### [SHORT EXERCISE]
Write out the material below word for word, from the line containing "Reload the page in Chrome" through the line containing "tap(64, 42)", leaving out the pictures.

### [RECORDS TO USE]

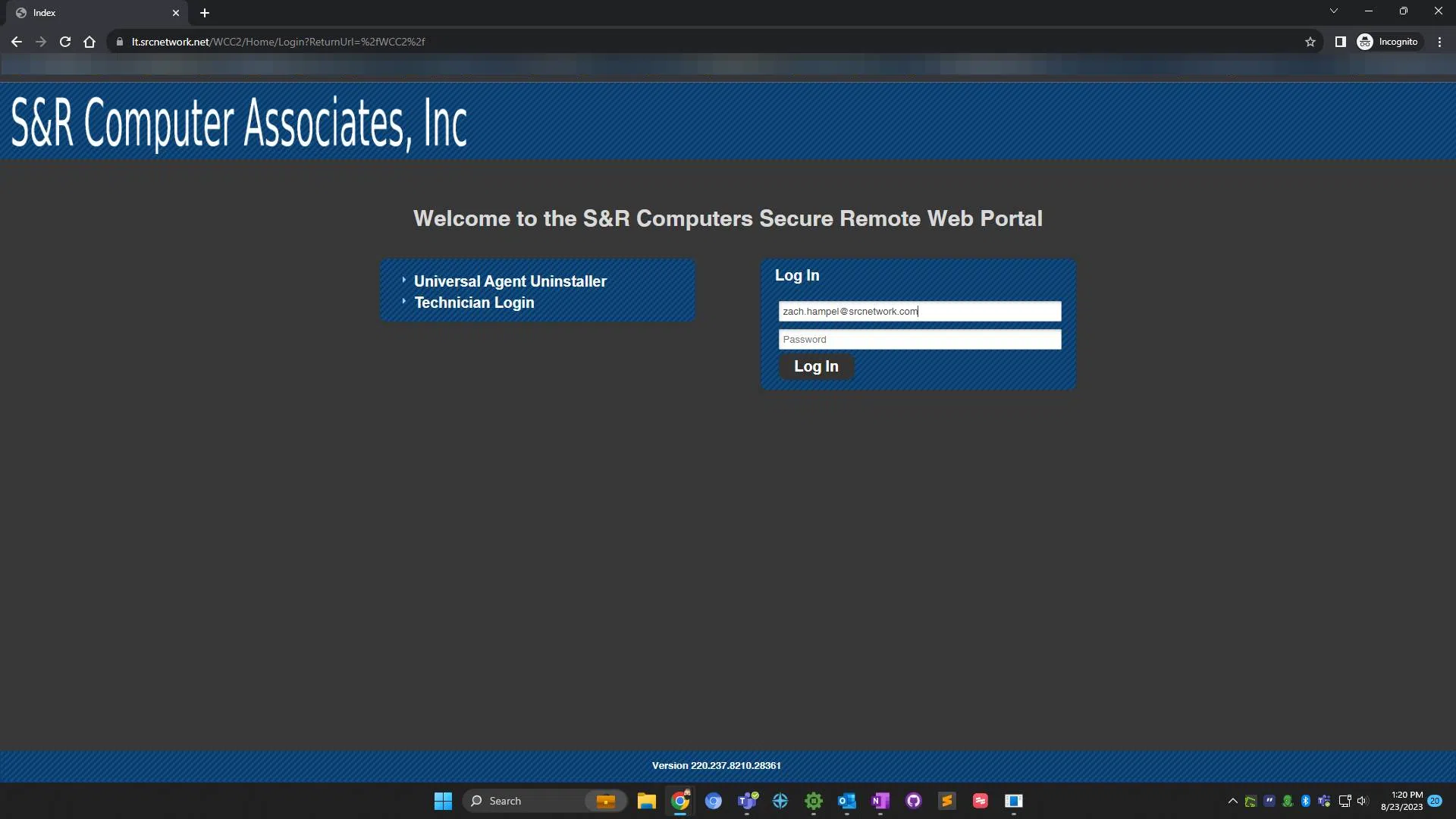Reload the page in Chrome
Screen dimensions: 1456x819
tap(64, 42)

==

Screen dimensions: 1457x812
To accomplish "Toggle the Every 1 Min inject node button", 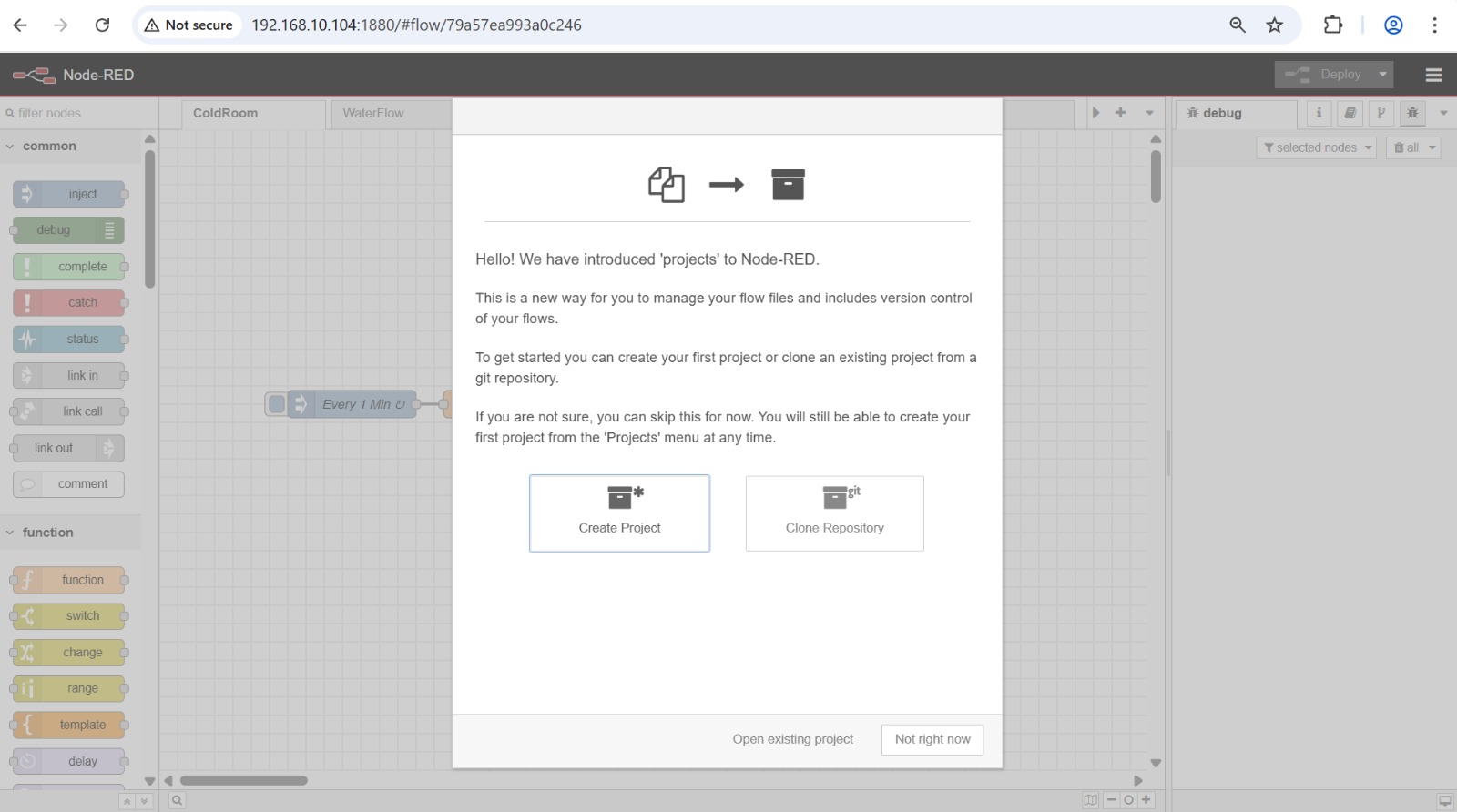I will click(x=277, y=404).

--

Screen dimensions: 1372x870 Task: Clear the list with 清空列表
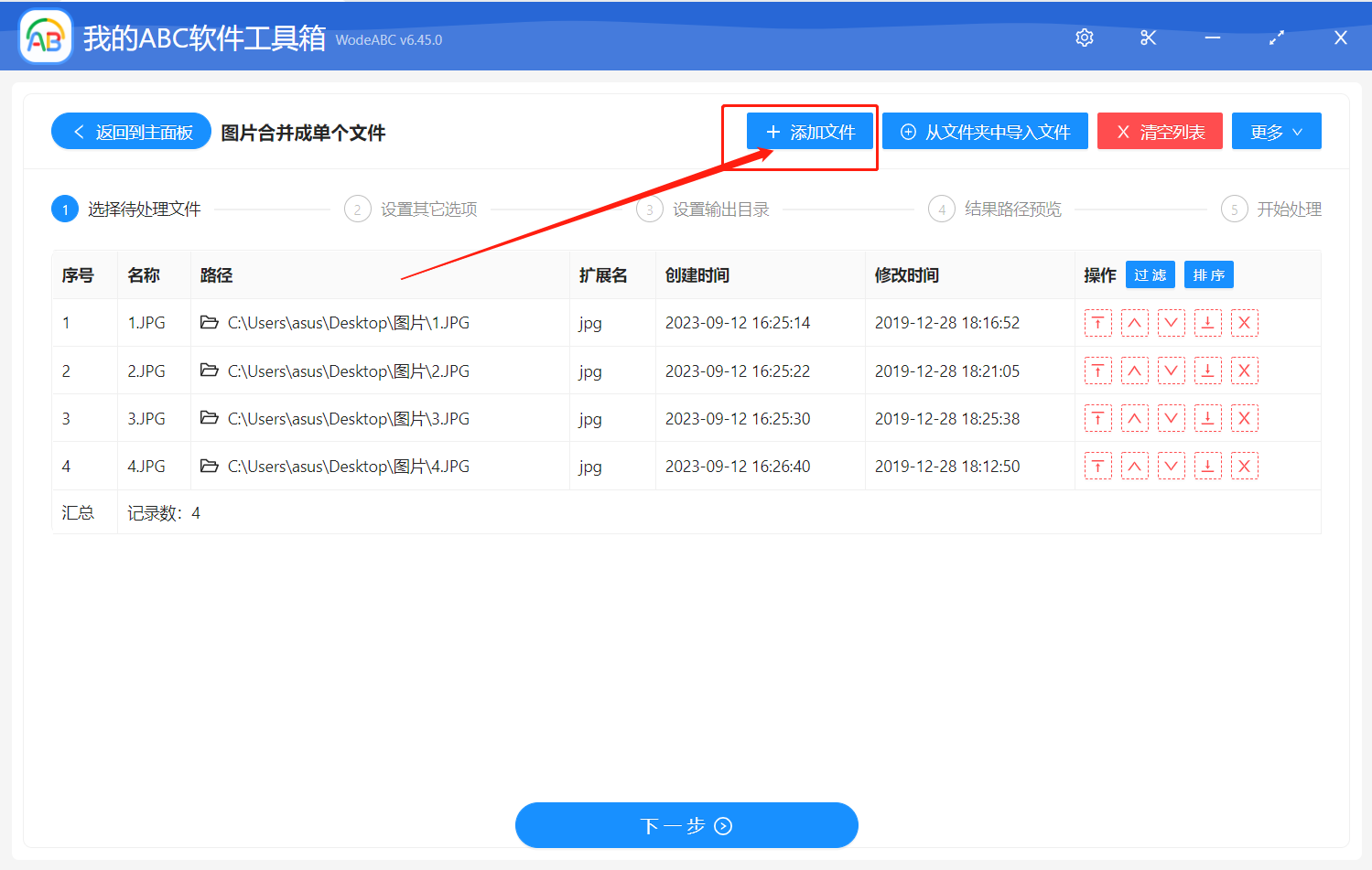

### [WORKED SOLUTION]
Reload the page in Chrome
Screen dimensions: 1456x819
tap(64, 42)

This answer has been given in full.